In terms of the metabolite markers, the abundance of L-2,3-Dihydrodipicolinate was increased in CLC patients, while 5-Acetamidovalerate was decreased. To our knowledge, L-2,3-Dihydrodipicolinate is a member of the class of alpha amino acids and derivatives and a major metabolite, found in all living organisms, from bacteria to humans. However, few investigations regarding l-2,3-Dihydrodipicolinate have been carried out. Otherwise, 5-Acetamidovalerate belongs to the straight chain fatty acid family, which can be formed by the enzymatic reduction of 5-aminopentanoate or enzymatic oxidation of 2-keto-6-acetamidocaproate (http://www.hmdb.ca/). Accumulating evidence indicates that disrupted fatty acid levels conduce to liver diseases, including LC [68, 69]. A previous investigation found that altered 5-Acetamidovalerate was associated with inflammation in aging mice, and it was positively related to Ruminococcus [70]. These results suggest that the onset and development of LC may be attributed to the abnormal metabolism of alpha amino acids and straight chain fatty acids.

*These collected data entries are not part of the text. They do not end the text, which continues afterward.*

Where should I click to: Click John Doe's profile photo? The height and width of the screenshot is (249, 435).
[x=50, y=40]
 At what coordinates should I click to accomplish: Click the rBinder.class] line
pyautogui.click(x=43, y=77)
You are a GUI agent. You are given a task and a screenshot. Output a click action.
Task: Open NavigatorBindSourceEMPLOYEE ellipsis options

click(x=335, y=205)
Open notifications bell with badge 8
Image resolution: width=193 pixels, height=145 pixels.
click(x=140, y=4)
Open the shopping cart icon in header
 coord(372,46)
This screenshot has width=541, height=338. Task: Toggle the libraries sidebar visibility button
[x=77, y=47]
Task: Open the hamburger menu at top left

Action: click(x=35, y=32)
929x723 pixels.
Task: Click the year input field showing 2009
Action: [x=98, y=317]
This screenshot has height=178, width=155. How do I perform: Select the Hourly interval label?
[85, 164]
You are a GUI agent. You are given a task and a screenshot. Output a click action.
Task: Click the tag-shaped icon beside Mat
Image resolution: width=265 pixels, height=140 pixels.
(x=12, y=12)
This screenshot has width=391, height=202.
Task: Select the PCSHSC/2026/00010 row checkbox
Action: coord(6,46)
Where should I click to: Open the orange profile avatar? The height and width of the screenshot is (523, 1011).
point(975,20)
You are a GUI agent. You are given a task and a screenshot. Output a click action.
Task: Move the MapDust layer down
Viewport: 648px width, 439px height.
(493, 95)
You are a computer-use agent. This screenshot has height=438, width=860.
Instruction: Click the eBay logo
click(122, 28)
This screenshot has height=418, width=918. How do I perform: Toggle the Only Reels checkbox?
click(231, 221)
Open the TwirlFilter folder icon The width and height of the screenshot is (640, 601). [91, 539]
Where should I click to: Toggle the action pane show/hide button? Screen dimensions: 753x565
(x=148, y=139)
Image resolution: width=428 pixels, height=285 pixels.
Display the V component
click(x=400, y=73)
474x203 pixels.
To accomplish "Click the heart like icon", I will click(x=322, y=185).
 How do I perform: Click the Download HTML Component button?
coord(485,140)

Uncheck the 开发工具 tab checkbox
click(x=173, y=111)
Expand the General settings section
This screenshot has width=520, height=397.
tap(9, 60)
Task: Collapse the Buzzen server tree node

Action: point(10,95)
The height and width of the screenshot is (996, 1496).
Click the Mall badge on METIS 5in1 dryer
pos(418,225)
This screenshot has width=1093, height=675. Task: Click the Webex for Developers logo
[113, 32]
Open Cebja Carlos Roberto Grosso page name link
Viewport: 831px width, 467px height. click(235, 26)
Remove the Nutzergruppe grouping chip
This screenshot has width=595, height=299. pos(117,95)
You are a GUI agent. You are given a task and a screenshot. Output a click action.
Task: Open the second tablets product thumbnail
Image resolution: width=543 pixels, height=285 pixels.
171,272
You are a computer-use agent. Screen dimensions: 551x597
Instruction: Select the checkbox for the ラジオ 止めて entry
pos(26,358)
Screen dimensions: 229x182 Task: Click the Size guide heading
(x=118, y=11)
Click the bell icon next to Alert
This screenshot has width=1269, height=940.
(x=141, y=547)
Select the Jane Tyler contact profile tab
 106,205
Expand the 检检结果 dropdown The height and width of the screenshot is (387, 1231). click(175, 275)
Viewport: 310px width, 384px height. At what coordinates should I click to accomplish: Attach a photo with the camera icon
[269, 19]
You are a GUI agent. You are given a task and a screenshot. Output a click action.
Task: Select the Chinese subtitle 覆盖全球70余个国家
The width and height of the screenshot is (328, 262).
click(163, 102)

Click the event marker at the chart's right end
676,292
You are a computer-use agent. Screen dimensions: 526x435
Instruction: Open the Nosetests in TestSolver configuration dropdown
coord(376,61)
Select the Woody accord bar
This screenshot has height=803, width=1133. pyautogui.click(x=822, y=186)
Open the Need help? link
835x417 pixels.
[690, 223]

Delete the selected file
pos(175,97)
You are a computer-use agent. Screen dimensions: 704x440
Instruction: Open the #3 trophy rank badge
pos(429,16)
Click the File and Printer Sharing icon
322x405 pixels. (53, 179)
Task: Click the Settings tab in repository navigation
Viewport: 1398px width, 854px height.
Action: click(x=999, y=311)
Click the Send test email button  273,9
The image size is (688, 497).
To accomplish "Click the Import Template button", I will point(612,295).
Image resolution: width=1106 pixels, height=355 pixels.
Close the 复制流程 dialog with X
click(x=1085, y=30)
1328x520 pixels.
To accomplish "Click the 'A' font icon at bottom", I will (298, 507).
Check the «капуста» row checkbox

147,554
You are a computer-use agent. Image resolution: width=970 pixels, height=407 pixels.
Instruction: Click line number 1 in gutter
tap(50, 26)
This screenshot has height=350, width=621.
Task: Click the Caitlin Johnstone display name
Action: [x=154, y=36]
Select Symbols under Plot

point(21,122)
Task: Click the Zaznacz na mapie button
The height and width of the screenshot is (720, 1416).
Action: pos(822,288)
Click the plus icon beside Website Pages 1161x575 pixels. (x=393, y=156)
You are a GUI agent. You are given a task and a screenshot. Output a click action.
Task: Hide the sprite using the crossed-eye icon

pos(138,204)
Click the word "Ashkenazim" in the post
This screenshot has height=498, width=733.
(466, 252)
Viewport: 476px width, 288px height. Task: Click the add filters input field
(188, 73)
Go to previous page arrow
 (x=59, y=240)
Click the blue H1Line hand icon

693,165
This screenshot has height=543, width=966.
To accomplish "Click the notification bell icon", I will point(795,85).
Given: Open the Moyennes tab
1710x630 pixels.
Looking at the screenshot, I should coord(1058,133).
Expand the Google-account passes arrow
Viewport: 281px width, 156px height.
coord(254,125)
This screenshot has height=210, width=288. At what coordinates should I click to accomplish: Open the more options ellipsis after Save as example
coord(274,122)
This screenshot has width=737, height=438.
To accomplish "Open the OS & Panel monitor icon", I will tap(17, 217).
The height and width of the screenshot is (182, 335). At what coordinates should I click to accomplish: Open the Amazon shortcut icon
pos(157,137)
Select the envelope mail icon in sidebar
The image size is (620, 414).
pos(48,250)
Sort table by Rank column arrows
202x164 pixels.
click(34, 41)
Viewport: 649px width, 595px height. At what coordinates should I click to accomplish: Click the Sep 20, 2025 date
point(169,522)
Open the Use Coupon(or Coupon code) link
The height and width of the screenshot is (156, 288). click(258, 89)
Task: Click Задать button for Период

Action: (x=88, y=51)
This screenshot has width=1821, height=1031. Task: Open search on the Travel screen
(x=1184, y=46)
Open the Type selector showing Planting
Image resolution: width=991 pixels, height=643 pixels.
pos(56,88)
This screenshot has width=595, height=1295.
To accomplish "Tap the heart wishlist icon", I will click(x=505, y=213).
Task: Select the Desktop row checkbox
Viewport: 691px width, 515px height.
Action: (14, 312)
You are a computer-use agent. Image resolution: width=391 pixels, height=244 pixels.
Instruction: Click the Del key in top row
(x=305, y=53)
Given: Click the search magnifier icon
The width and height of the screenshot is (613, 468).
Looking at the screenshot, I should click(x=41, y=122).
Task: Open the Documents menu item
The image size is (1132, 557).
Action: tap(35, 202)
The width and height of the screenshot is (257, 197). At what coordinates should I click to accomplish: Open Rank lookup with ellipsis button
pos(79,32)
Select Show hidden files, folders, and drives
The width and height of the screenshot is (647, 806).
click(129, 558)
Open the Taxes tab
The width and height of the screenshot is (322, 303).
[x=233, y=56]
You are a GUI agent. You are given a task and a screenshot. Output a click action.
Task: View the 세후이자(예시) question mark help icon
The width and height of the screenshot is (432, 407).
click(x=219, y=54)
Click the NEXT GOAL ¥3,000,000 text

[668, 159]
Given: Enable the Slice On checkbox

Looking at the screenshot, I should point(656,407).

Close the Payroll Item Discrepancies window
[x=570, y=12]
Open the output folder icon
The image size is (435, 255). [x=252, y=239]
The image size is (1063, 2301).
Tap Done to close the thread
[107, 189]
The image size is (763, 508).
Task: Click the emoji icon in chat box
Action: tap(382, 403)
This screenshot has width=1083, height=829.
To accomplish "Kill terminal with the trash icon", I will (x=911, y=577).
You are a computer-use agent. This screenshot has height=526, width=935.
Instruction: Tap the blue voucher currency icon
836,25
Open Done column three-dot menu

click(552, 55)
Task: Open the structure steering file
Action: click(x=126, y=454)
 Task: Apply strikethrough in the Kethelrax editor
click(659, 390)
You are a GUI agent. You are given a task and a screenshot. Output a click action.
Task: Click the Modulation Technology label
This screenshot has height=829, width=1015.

Nonetheless, this study has some limitations need to be paid attention to. First, a larger number of human subjects are required to validate the sequencing and metabolomics analyses. Second, the crosstalk between microbiome and metabolome in CLC should be thoroughly analyzed. Third, the potential diagnostic model for CLC remains to be clinically confirmed.

Conclusion

In this study, we determined a 9-signature diagnostic model for CLC, including Blautia, Subdoligranulum, Agathobacter, norank_f_Eubacterium_coprostanoligenes_group, Butyricicoccus, Monoglobus, Lachnospiraceae_UCG_004, L-2,3-Dihydrodipicolinate, and 5-Acetamidovalerate. Besides, abnormal tryptophan, nicotinate and nicotinamide, purine, and histidine metabolism, and steroid hormone biosynthesis were implicated in the pathogenesis of CLC. This study may provide a novel strategy for early diagnosis and treatment of LC and a basis for the discovery of drug targeting microbiome or metabolism for CLC.